TITLE=Maresin 1 Mitigates Sepsis-Associated Acute Kidney Injury in Mice via Inhibition of the NF-κB/STAT3/MAPK Pathways

JOURNAL=Frontiers in Pharmacology

VOLUME=Volume 10 - 2019

YEAR=2019

URL=https://www.frontiersin.org/journals/pharmacology/articles/10.3389/fphar.2019.01323

DOI=10.3389/fphar.2019.01323

ISSN=1663-9812

ABSTRACT=Acute kidney injury (AKI) is one of the most common and serious complications of sepsis, in which the inflammatory cascade plays a crucial role. There is now increasing evidence that lipid mediators derived from the omega-3 fatty acid docosahexaenoic acid (DHA) have potent anti-inflammatory effects that promote the timely regression of acute inflammation. In this study, we investigated the protective effects and molecular mechanism of a novel pro-inflammatory regression mediator Maresin 1 (MaR1) on acute kidney injury in septic mice. The cecal ligation and puncture (CLP) was used to establish a mice model of sepsis. As a result, we found that MaR1 significantly increased the seven-day survival rate of septic mice and the anti-inflammatory factor IL-10, while reduced bacterial load and pro-inflammatory cytokines (TNF-α, IL-6 and IL-1β).

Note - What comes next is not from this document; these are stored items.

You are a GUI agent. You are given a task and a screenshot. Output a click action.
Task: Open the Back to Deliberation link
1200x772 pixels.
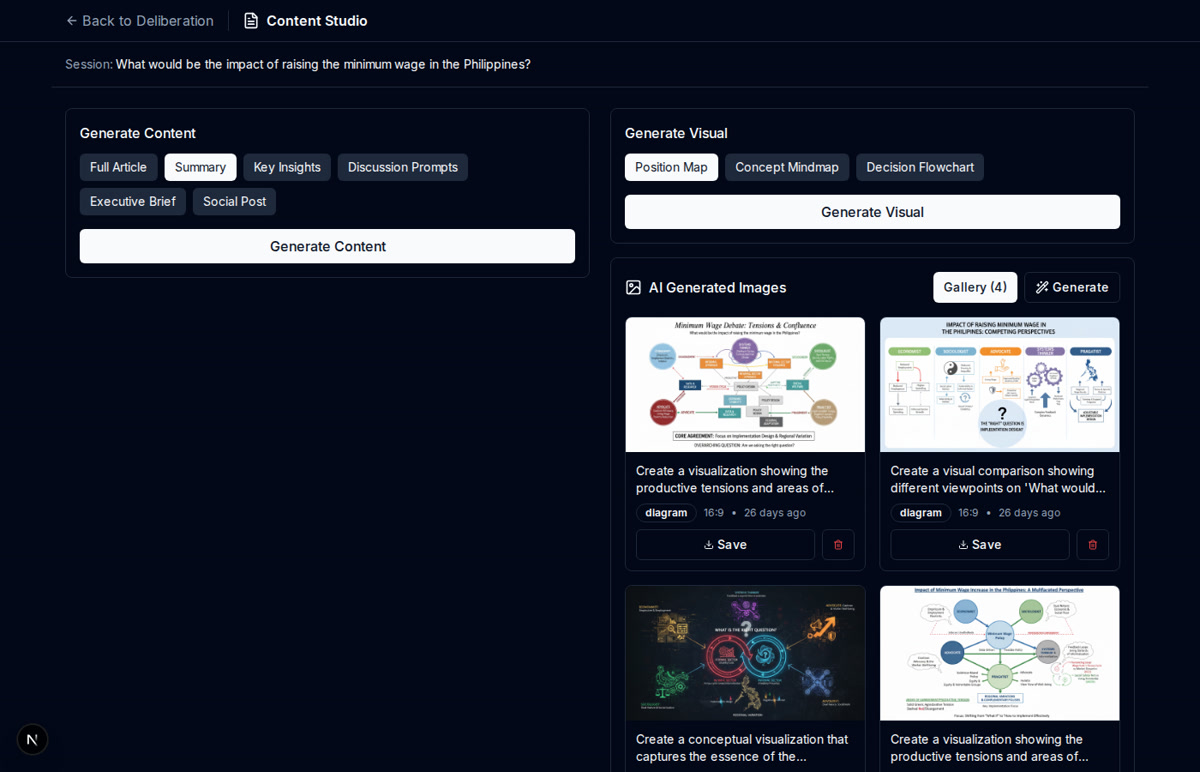click(139, 20)
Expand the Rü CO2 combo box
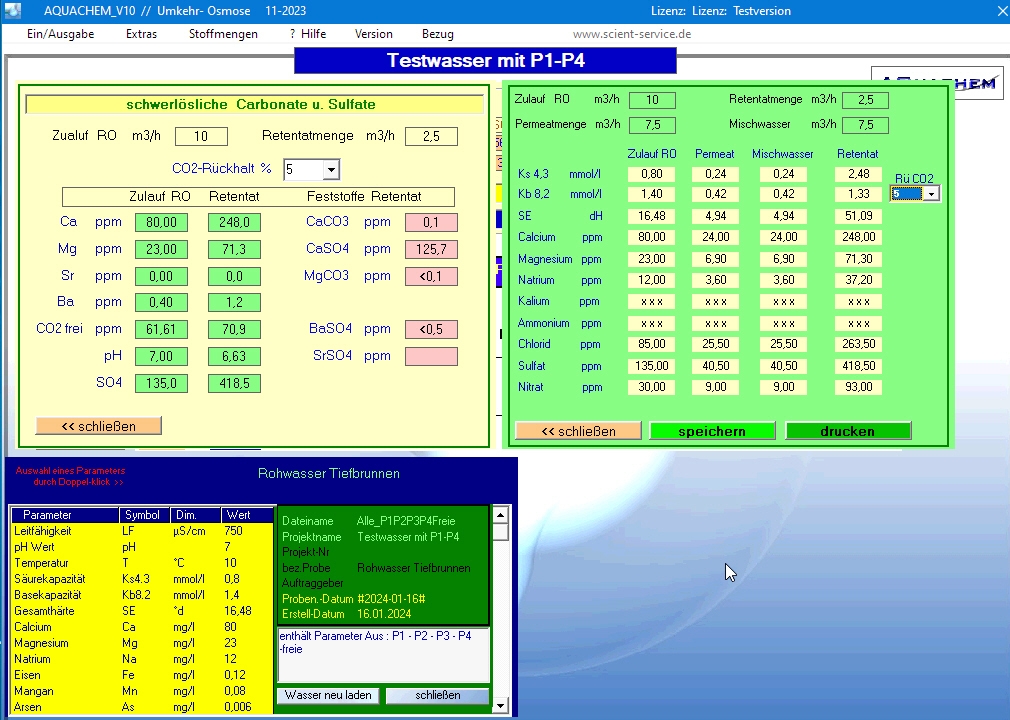 (x=931, y=194)
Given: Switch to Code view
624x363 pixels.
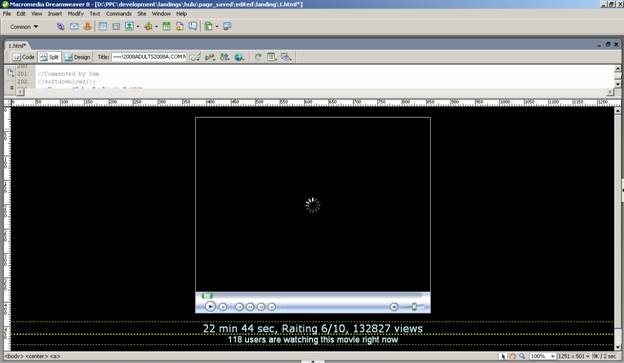Looking at the screenshot, I should pyautogui.click(x=23, y=57).
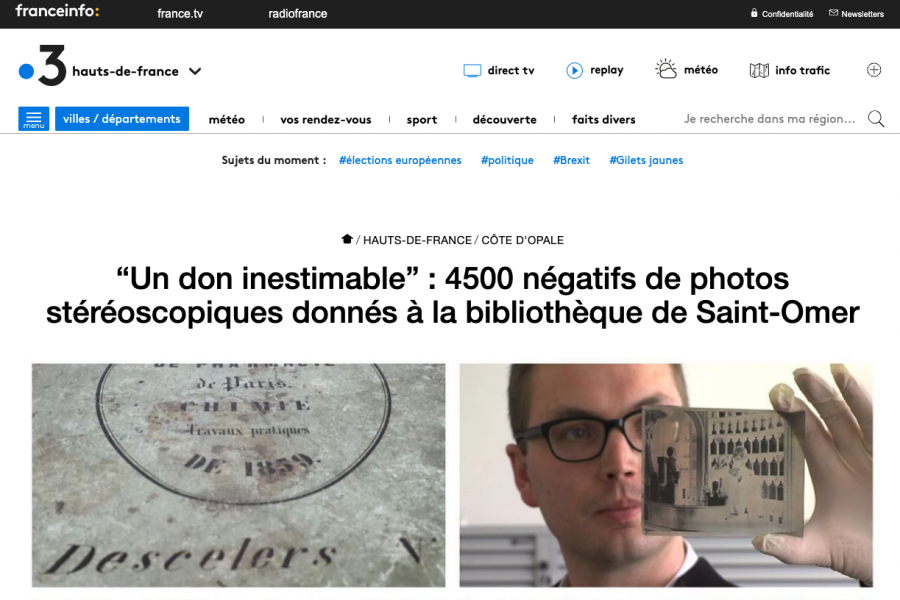
Task: Open the blue hamburger menu button
Action: (x=34, y=119)
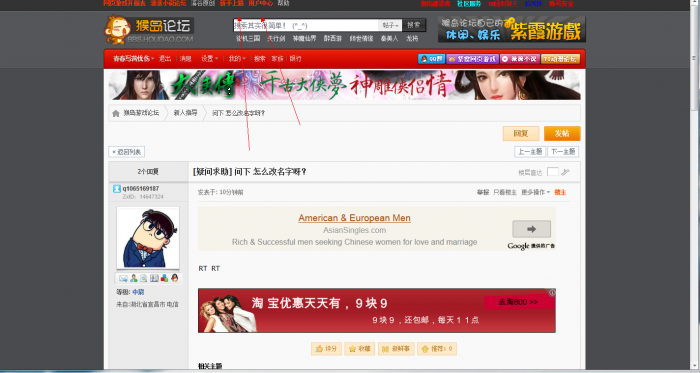Send a message via the envelope icon
The width and height of the screenshot is (700, 373).
(123, 278)
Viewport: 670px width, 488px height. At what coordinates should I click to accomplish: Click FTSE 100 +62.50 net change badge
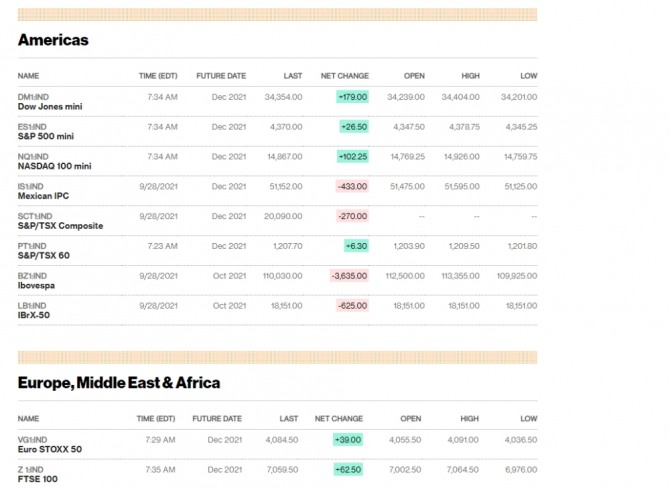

In addition, MaR1 dose-dependently reduced renal injury scores and serum creatinine and urea nitrogen levels in septic mice, meanwhile inhibiting renal neutrophil infiltration and MPO activity. In terms of signaling pathway, we found that MaR1 inhibits the expression of phosphorylated p65, Stat3, JNK, ERK, and p38, and significantly reduces nuclear p65 activity. In conclusion, our results indicate that MaR1 is able to reduce neutrophil infiltration and inhibit NF-ΚB/STAT3/MAPKs activity and reduce inflammatory factor levels to accelerate the regression of inflammation and thereby weaken sepsis-associated acute kidney injury in mice.